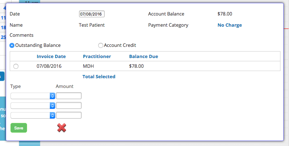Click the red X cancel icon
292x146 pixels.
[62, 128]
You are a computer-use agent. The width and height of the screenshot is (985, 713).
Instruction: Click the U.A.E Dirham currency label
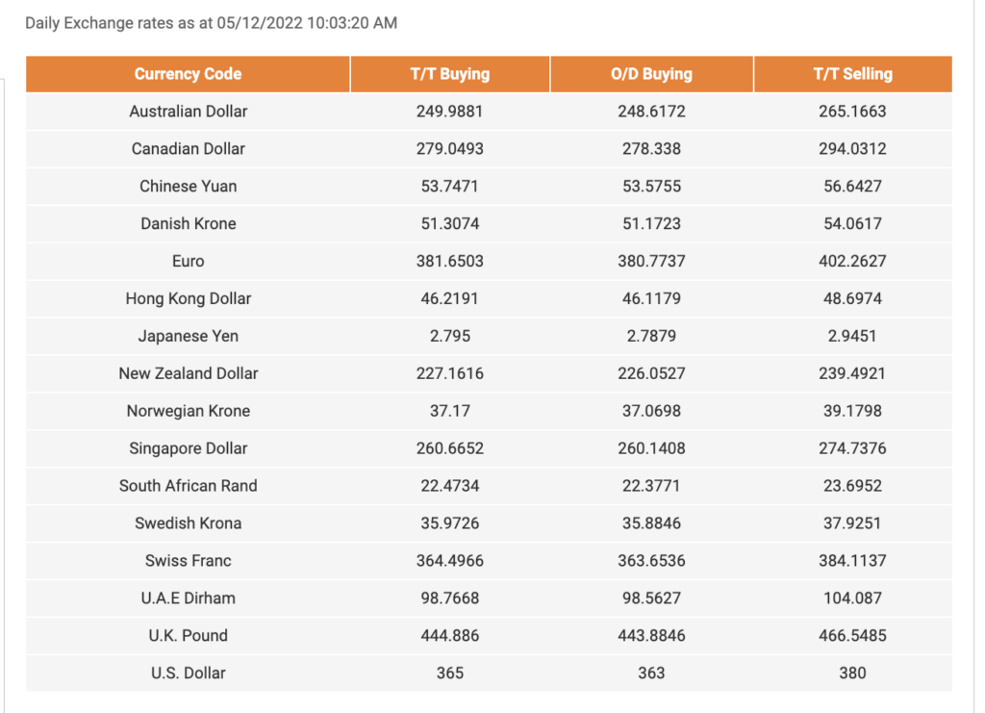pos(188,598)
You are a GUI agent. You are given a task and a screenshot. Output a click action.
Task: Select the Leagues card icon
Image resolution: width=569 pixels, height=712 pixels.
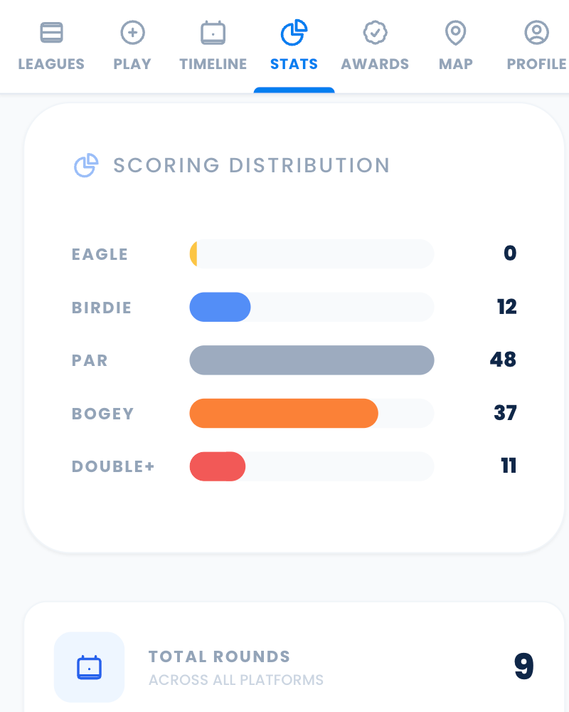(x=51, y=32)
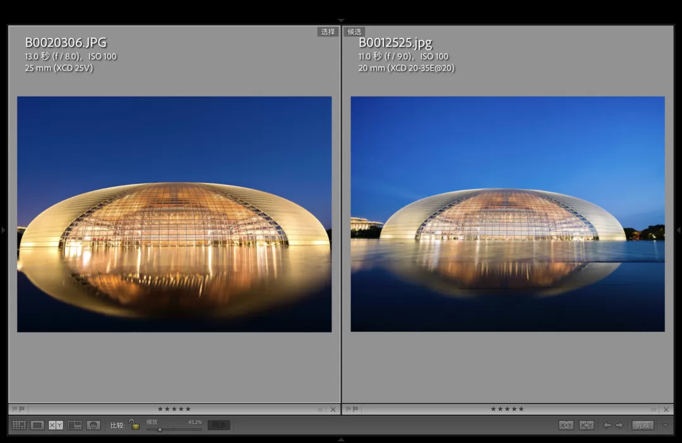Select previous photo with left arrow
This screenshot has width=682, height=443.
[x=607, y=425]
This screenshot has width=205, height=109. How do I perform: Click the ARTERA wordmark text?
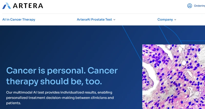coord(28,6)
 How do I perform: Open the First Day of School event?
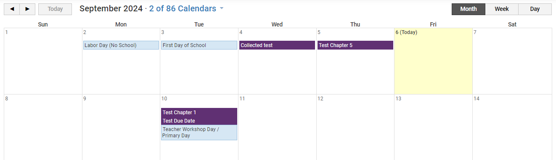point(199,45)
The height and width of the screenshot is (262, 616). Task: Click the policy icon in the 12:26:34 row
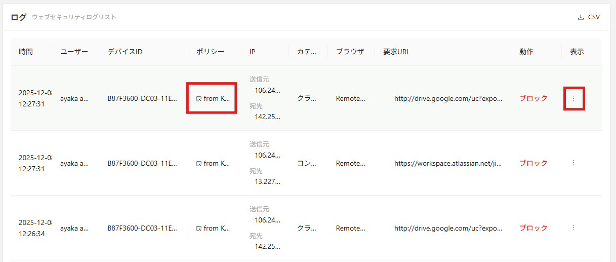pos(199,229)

▸ **Problem details**:
All lines from the line with "This screenshot has width=205, height=109." through the final line of the listing are to be printed exactly, both ends included; the pictures are not.

▸ **Response to the exercise**:
This screenshot has width=205, height=109. How do I perform: Click the ARTERA wordmark text?
coord(28,6)
 How do I perform: Open the First Day of School event?
point(199,45)
The height and width of the screenshot is (262, 616). Task: Click the policy icon in the 12:26:34 row
pos(199,229)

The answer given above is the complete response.